Hinman CD, Maibach H. Effect of air exposure and occlusion on experimental human skin wounds. Nature. 1963; 200:377-378 https://doi.org/10.1038/200377a0

National Institute for Health and Care Excellence. Excess winter deaths and illness and the health risks associated with cold homes (NICE Guideline 6). 2015. https://www.nice.org.uk/guidance/ng6 (accessed 20 December 2018)

Winter GD. Formation of the scab and the rate of epithelialisation of superficial wounds in the skin of the young domestic pig. Nature. 1962; 93:293-294 https://doi.org/10.1038/193293a0

Reflections on cold weather and older age

02 February 2019
Volume 24 · Issue 2

As I write this editorial, we are about to experience the coldest weather so far this winter. Temperatures are consistently dropping below freezing at night and remain low during the day. In Scotland, the mercury has dropped to -10 degrees Celsius. It seems timely, therefore, to consider the impact of cold weather on older people at home. The majority, we hope, have been vaccinated against the flu, but this is just the tip of the iceberg when it comes to preventing excessive morbidity and mortality in this age group in the winter months.

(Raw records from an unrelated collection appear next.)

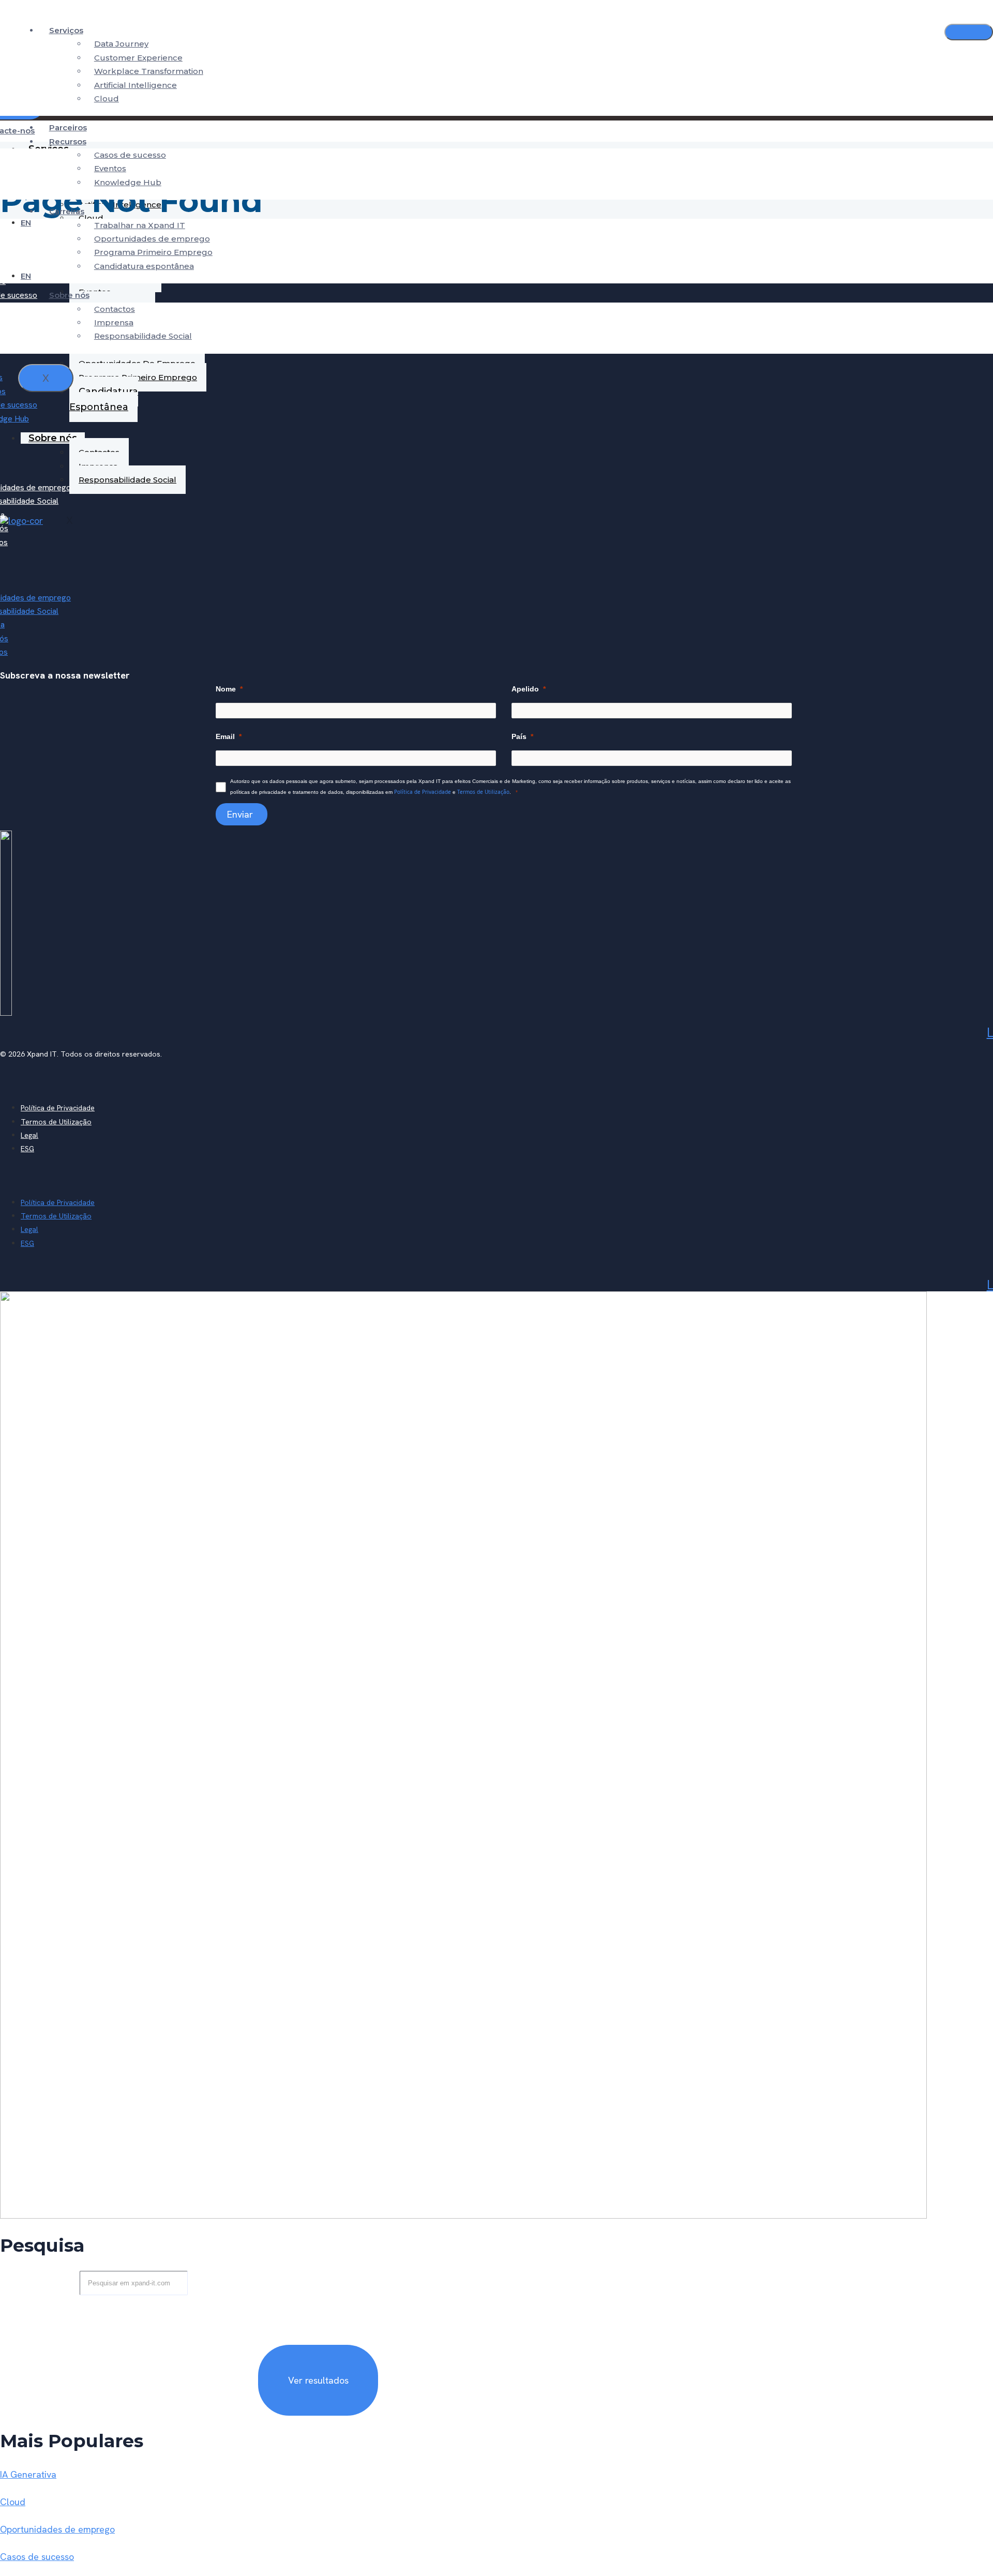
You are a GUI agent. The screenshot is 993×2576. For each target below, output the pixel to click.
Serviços (66, 30)
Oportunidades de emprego (152, 239)
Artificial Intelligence (135, 85)
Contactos (114, 309)
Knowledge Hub (127, 182)
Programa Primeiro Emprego (153, 252)
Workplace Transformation (148, 71)
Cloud (106, 98)
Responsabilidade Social (143, 336)
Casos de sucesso (130, 155)
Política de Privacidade (422, 791)
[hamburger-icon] (968, 32)
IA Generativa (28, 2474)
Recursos (67, 141)
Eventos (110, 168)
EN (26, 223)
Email (225, 736)
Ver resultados (318, 2380)
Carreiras (66, 211)
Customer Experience (138, 58)
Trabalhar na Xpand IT (139, 225)
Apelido (525, 689)
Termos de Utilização (483, 791)
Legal (29, 1135)
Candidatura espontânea (144, 266)
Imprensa (113, 322)
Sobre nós (69, 295)
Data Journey (121, 44)
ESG (27, 1148)
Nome (226, 689)
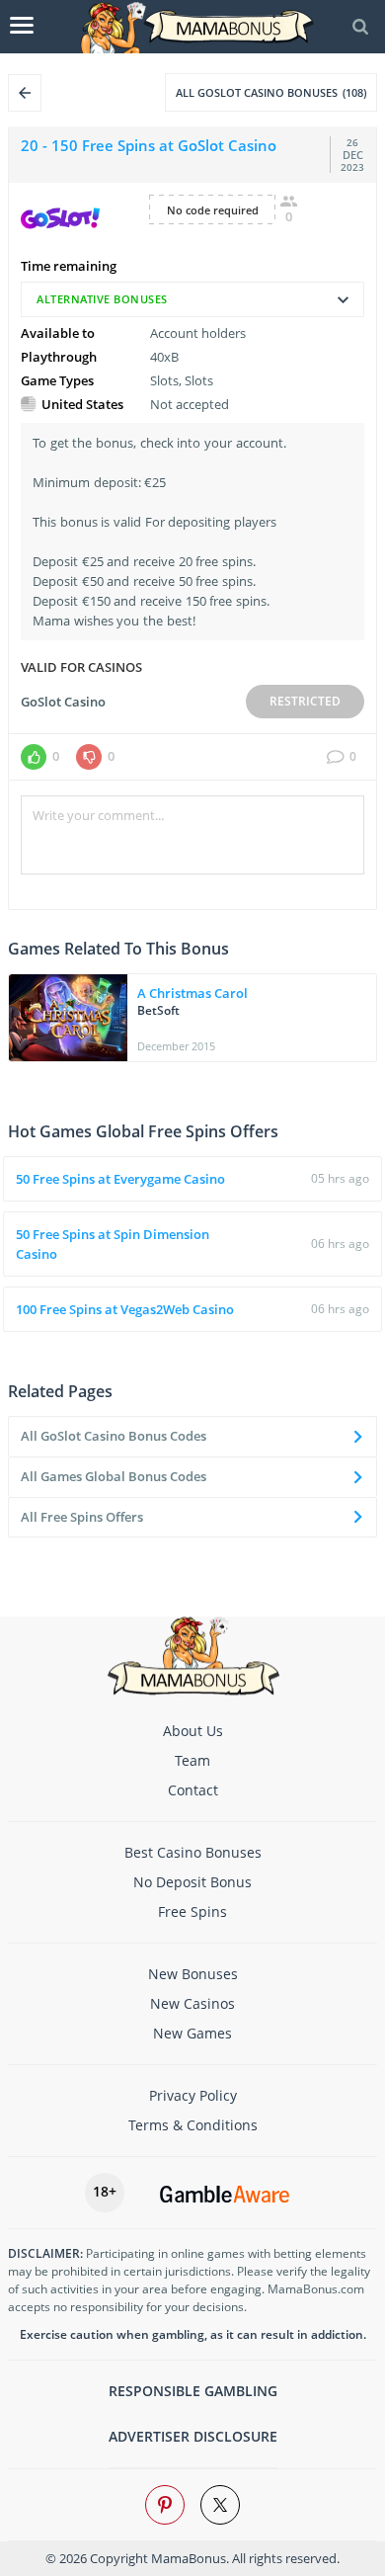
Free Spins (192, 1911)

The impact of cold temperatures on older people is not widely known, but the statistics are stark. When the weather is cold, one older person dies every 7 minutes, and an average drop of 1 degree Celsius over the winter period will result in 5000 more deaths (NICE, 2015; Age UK, 2018).

It is commonly believed that hypothermia is the greatest risk associated with cold conditions, but this is a myth, and a dangerous one, too. When temperatures drop, there is a huge spike in heart attacks and strokes (because of poor circulation), exacerbation of chronic obstructive pulmonary disease and arthritic pain, and an increase in accidents and falls (NICE, 2015). These happen long before someone becomes hypothermic. Further, wounds heal more slowly in cold weather. Wounds need a moist, warm environment for optimal healing, and poor circulation and reduced blood flow lead to less oxygenation and regeneration of the wound bed (Winter, 1962; Hinman and Maibach, 1963). Inactivity from staying indoors will affect leg ulcers, which need calf muscle pump activity to encourage healing (Alimi et al, 1994). And then there are those blisters and burns from sitting too close to a gas fire.

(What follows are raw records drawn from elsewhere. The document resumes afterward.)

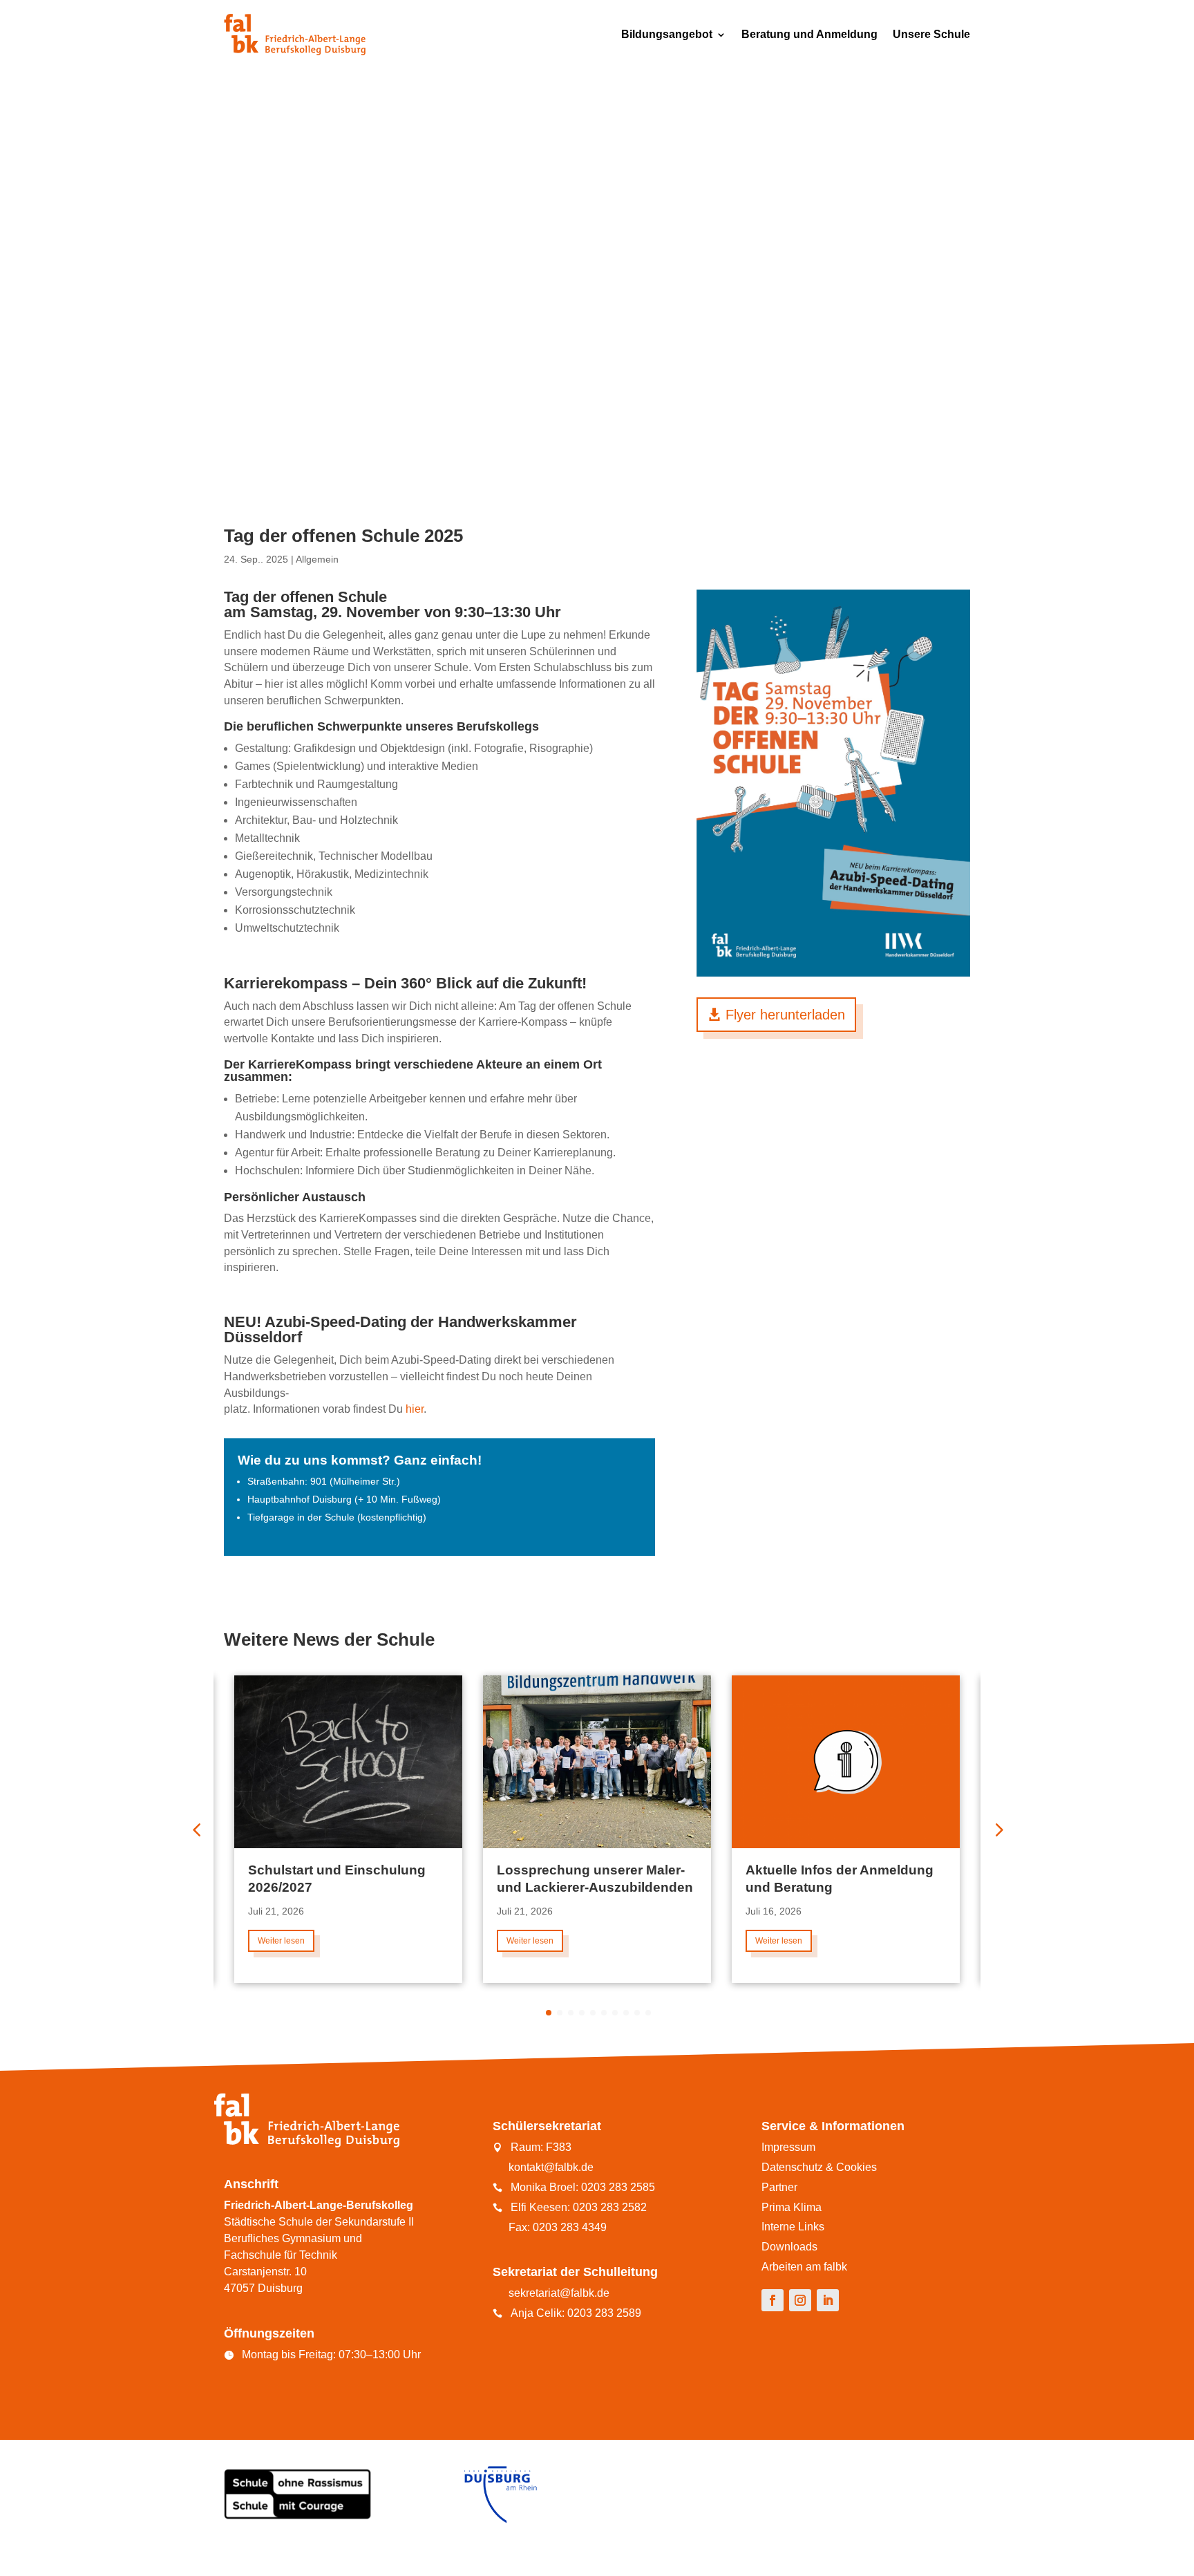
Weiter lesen (281, 1941)
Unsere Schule (931, 34)
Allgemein (317, 559)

So why are older people particularly vulnerable to cold weather and why do they find it difficult to maintain their body temperature? There are two main reasons. The first is that heat is generated by muscles, and muscle mass decreases dramatically with age. About 70–80% of our ability to maintain heat comes from our muscles, yet from the age of 55 years, we lose 1% of muscle mass per year. The second is low income and the inability to keep homes warm. Fuel poverty is when expenditure on fuel pushes the person's income below the poverty line, and a third of those experiencing fuel poverty in the UK are aged 60 years or above (NICE, 2015; Age UK, 2018).

District nurses dash from house to house and may not notice a cold home, but we need to recognise signs of fuel poverty, like not turning the heating on or heating just one room, skipping meals and staying in bed. A cold person is much more likely to feel anxious, depressed or lonely. So we need to ask: does the house feel damp and cold? Is the patient wearing many layers of clothing? Have they put the fire or heating on just for us? Is there evidence of unpaid energy bills? Do they have existing lung or heart conditions? Are they at risk of falls? Are they in the habit of keeping the bedroom deliberately cold, with the window open at night? (NICE, 2015).

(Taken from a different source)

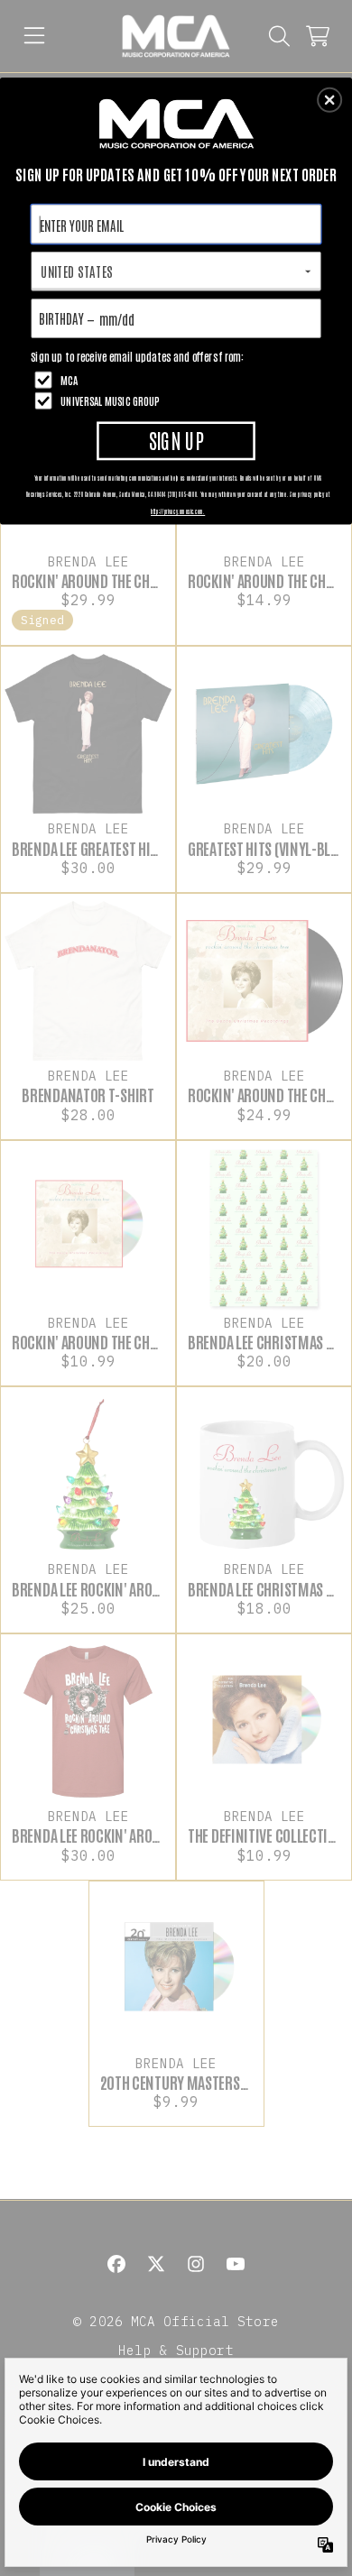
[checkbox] (178, 379)
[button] (329, 100)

NICE guidelines recognise the vital role of district nurses and the primary healthcare team in identifying patients living in hard-to-heat homes and those with low income (NICE, 2015). District nurses are ideally placed to assess patients' heating needs and ask how they keep their houses warm. Patients need easy-to-understand information on the effect of cold on older bodies and referral to the local health and housing service if needed. And finally, let's dispel some of those myths! A flu jab is an essential first step, but there is more to health promotion with older people in the coldest months. Hypothermia is not the greatest risk, and a cold bedroom or home is not healthy.